WHAT NEEDS TO BE DONE: Transcribe each record precisely; images stay out.

DATA EXTRACT:

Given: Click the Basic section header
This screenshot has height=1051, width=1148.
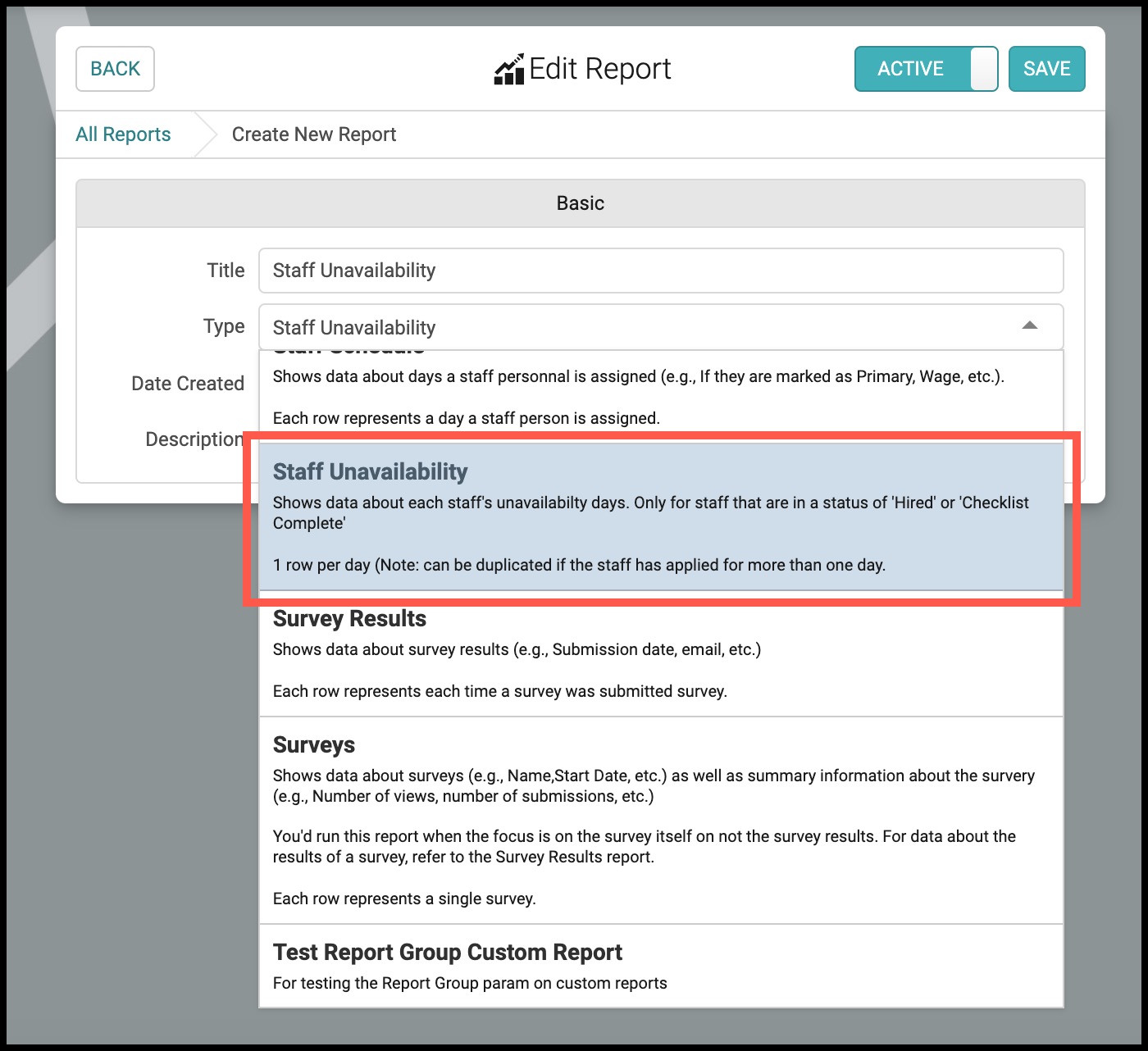Looking at the screenshot, I should 581,203.
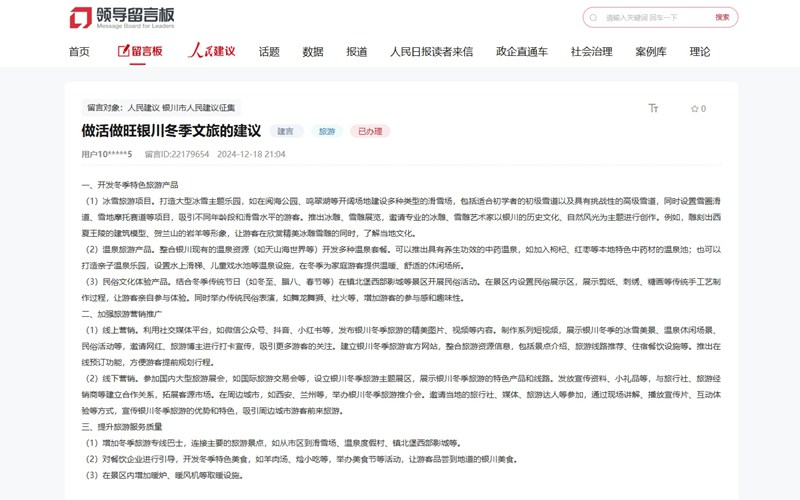Screen dimensions: 800x500
Task: Select the 报道 navigation item
Action: click(x=357, y=52)
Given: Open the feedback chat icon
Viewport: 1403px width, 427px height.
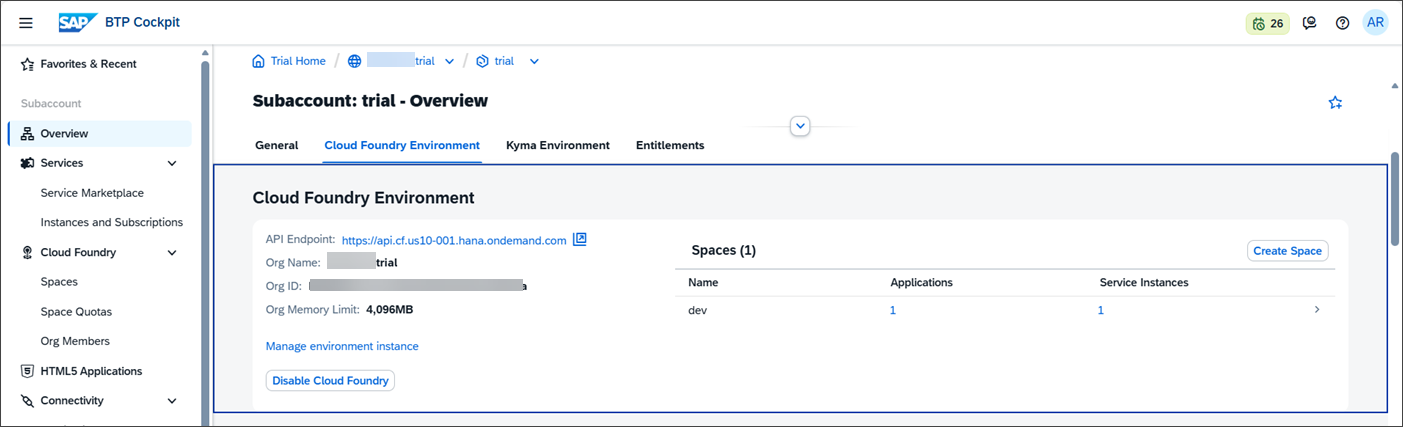Looking at the screenshot, I should click(x=1310, y=23).
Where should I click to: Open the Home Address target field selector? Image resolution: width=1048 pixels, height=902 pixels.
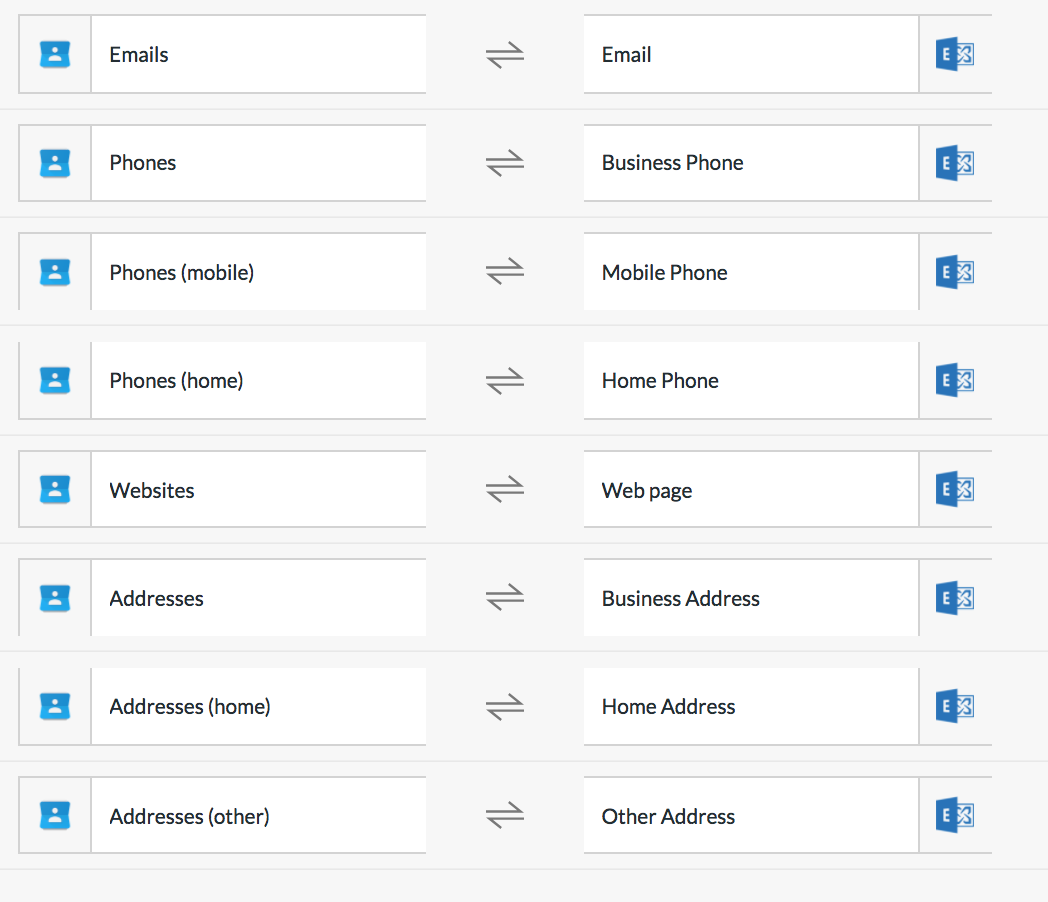pyautogui.click(x=751, y=706)
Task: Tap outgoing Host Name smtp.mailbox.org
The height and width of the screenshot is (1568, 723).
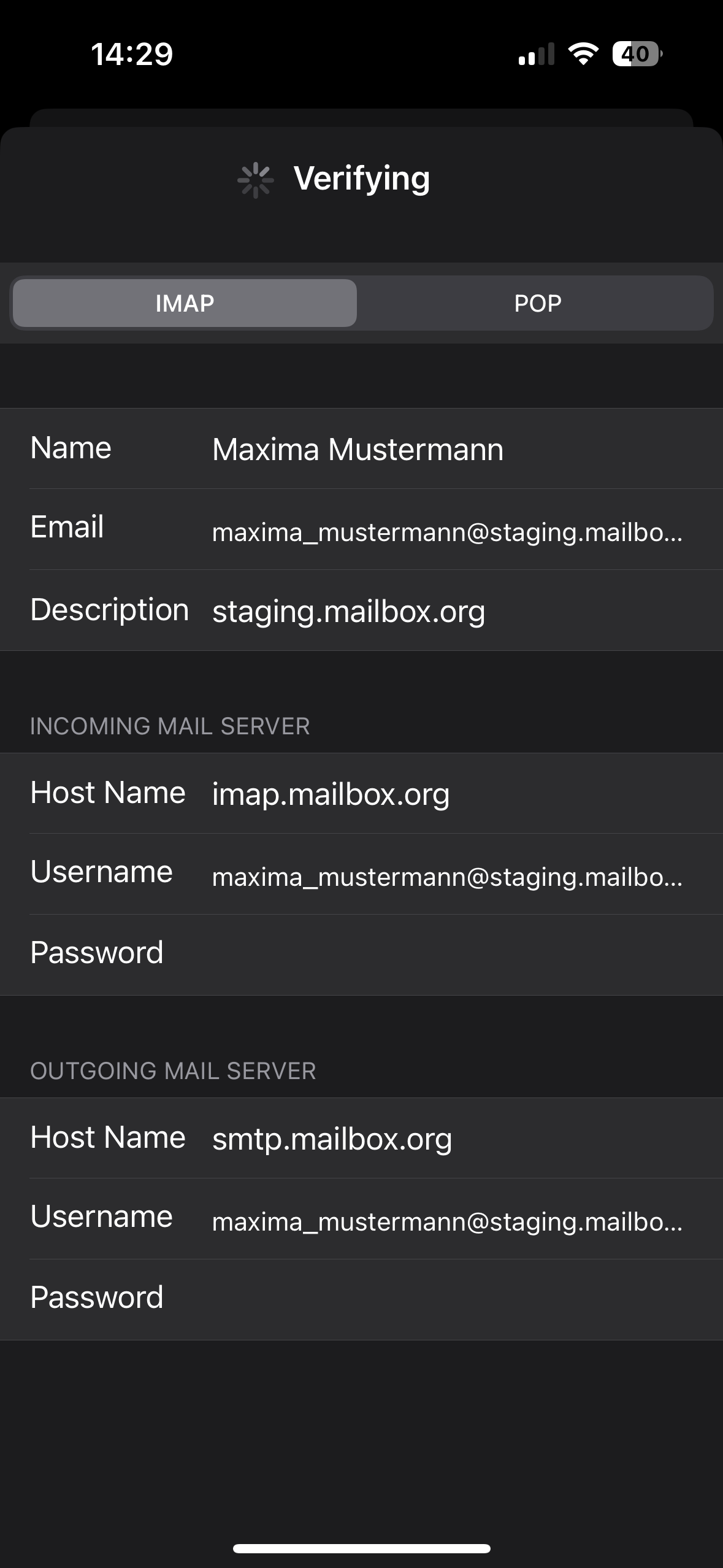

TASK RESULT:
Given: Click the Basic section header
This screenshot has height=1051, width=1148.
Looking at the screenshot, I should 581,203.
Screen dimensions: 800x500
Task: Select the 报道 navigation item
Action: click(x=357, y=52)
Given: Open the feedback chat icon
Viewport: 1403px width, 427px height.
Looking at the screenshot, I should click(x=1310, y=23).
Where should I click to: Open the Home Address target field selector? Image resolution: width=1048 pixels, height=902 pixels.
pyautogui.click(x=751, y=706)
Task: Tap outgoing Host Name smtp.mailbox.org
The height and width of the screenshot is (1568, 723).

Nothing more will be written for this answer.